Its degradation results in soils rich in iron and phosphorus, which tend to be acidic, which has repercussions on the grapes produced on its surface. The acidity is what makes Madeira Wine unique, contrasting harmoniously with the natural sweetness of the fruit, which is accentuated by the fortification process that turns it into a liqueur. It gives it a great freshness, when compared to other fortified wines. The specificities of this environment mean that the grape varieties used have organoleptic qualities that are different from those they tend to acquire in other regions of Europe where they are grown, as Eduardo Clemente Pereira observed in the 1960s. They also change from loin to loin, due to a complex and labile combination of varying factors.

The Madeiran terroir is a true patchwork, with each cultivar adapted to a specific niche. In some cases, grapes of the same variety can produce very different musts in different parts of the island, with the same maturation time. In fact, it is a "nano terroir" extending just over 400 hectares in extension -about a quarter of the vineyard area of the municipality of Vidigueira.

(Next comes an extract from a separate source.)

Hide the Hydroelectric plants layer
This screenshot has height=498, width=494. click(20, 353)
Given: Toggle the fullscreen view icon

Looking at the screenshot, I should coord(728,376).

Madeira Wine would not exist without what anthropologist Jorge Freitas Branco referred to as "the hanging gardens of the Atlantic". It was thanks to a titanesque effort, carried out by successive generations, that the "vilão" gradually domesticated its habitat. He transformed the steep slopes of the island into a succession of narrow terraces, the "poios", which we find today even on the steepest slopes.
Looking at the outcome, it seems incredible to believe that it is the result of a simple process of self-organization, as the architect Rui Campos Matos observes: "Scarcity, selflessness and courage alone cannot explain the human effort that, defying the abyss, shaped such a landscape".
Without what the islanders call "poios", there would never have been enough grapes for Madeira Wine to be exported on a large scale. Behind this feat of vernacular engineering, there is a know-how, passed down through generations, without the use of technical manuals or YouTube tutorials. This practical knowledge focuses particularly on the construction of cyclopean walls in regional basalt that support the terraces, where the vines grow. This landscape, which seems to be made with a square, is the result of a set of techniques that guarantee its perenniality.
This unique agricultural system is the result of a human effort that began with the introduction of sugar cane to Madeira, shortly after its discovery. Most of the plantations were then located on the south coast, where the climate was very dry in the summer. The progress of this crop was only possible thanks to an enormous effort aimed at the domestication of water resources. The strategy adopted, since the fifteenth century, has consisted of directing water from the numerous streams that originate in the center of the island to the plantations located on the southern slopes, through the construction of a network of canals, locally called levadas.

In Kate Brüdt's account of her stay in Madeira, the importance that this relic of the pre-industrial era continued to have in her time, performing several functions simultaneously, was clearly marked:
"The narrow paths that connect the isolated villages and that cross the interior of the island are sometimes steep and almost impassable. However, good flat paths follow along the levadas, artificial streams that supply water throughout the island. These small, artistic gutters are found all over the island. It is thanks to them that the remote places have plenty of water in the summer when the streams dry up almost completely. Often the levadas gather water from several streams before reaching the parishes. In some cases, water is even directed from the north slope to the south slope on a hill. This water is not only used for watering but also for drinking. In almost all villages there are fountains nowadays where the water from the levadas is filtered and then consumed".
The same author also underlined, in her work, the way in which the levadas and the poios form a whole:
"It is this channel network that makes agriculture in Madeira possible. The ploughable field rises to a considerable height from the mountains in a continuous succession of small terraces. These small plots are found on the southern slope up to 800 meters high".
Today, many poios, built at great cost by past generations, are abandoned, crumbling little by little as they are no longer cultivated. The continuity of the production of grapes for Madeira Wine thus represents a brake on its disappearance.